Quote from: AnOrganCornucopia on February 11, 2012, 04:05:17 PM
I was not intending to shoot you down in flames, merely to . . . .

. . . to get people interested in music is a good thing. This matter, in more general terms, is addressed by a columnist in the new BBC Music Magazine which arrived in this morning's post - said columnist being Richard Morrison, organist and chief music critic for the Times - in which he looks at the very recent foundation of a new National Youth Orchestra in the USA (no such organisation having existed previously), clearly in response to the Simón Bolívar Youth Orchestra from Venezuela, where El Sistema - basically state-funded musical education for 250,000 mostly economically-deprived children, with the SBYO being the most prestigious of 125(!) youth orchestras, 31 of them large symphony orchestras, plus another 55 orchestras for particularly young children - has not only elevated this very Leftist state into the artistic superleague but also wrought absolute miracles in a social context: Drug use and crime rates have plummeted, education and health are better than ever and continuing to improve. . . .

Dear AOC

Thank you for a most interesting post and taking the time to quote some particularly relevant information.

Of course I was teasing in referring to your former post shooting me down in flames - there are many, perhaps, who think the posting should have been or otherwise they might have commented positively . . . but I was brought up to carry the courage of my convictions, which is why from time to time, I'm happy to post subject matter which I know many will dislike but needs voicing nevertheless. Challenges to such subject matter focus the mind and refine thoughts.
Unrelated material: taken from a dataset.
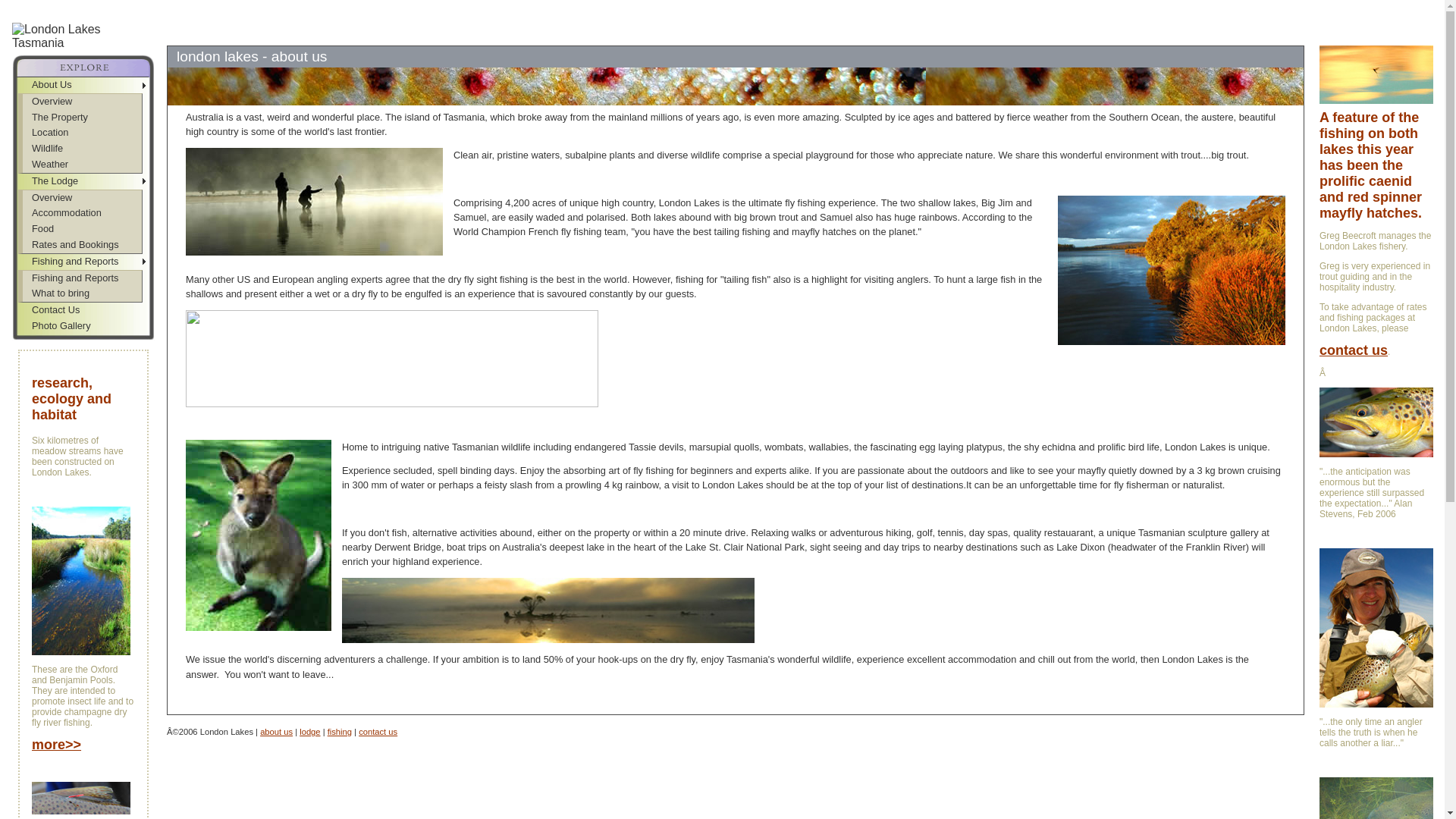 The image size is (1456, 819). I want to click on 'The Property', so click(81, 117).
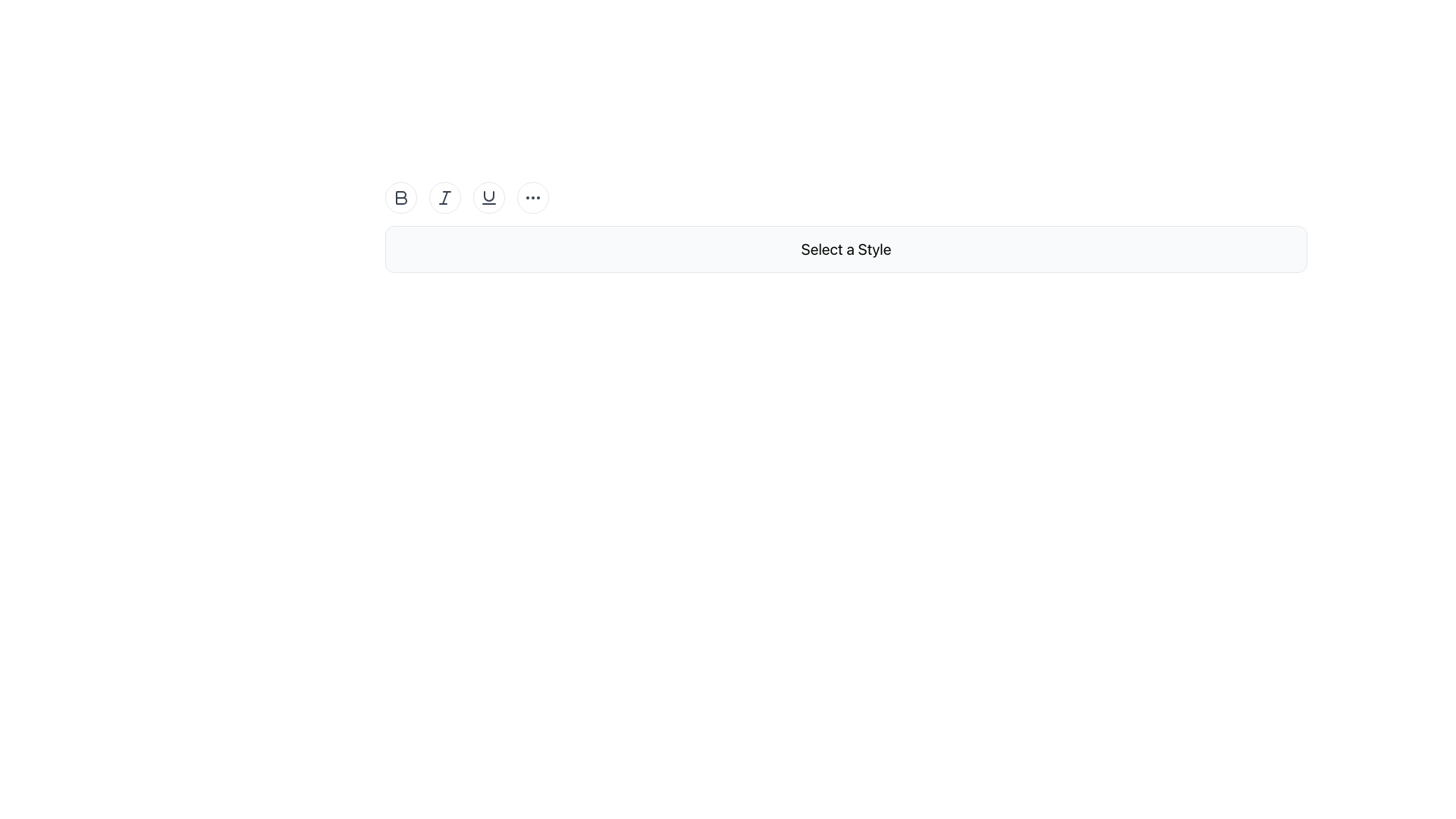 The width and height of the screenshot is (1456, 819). What do you see at coordinates (488, 197) in the screenshot?
I see `the underline formatting button, which is located third in the button group between the italic style button and the ellipsis menu button, to activate its hover effect` at bounding box center [488, 197].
As I mentioned, Contrabombarde on this forum has had direct experience and repetition of such results in other parts of the world demonstrates that music teaching generally, and orchestras in particular, have more of an important part to play in society than has been appreciated in this country to date and focussing upon them brings benefits way beyond their cost.

One hopes that this thread, and perhaps others on this forum, might reach a wider audience.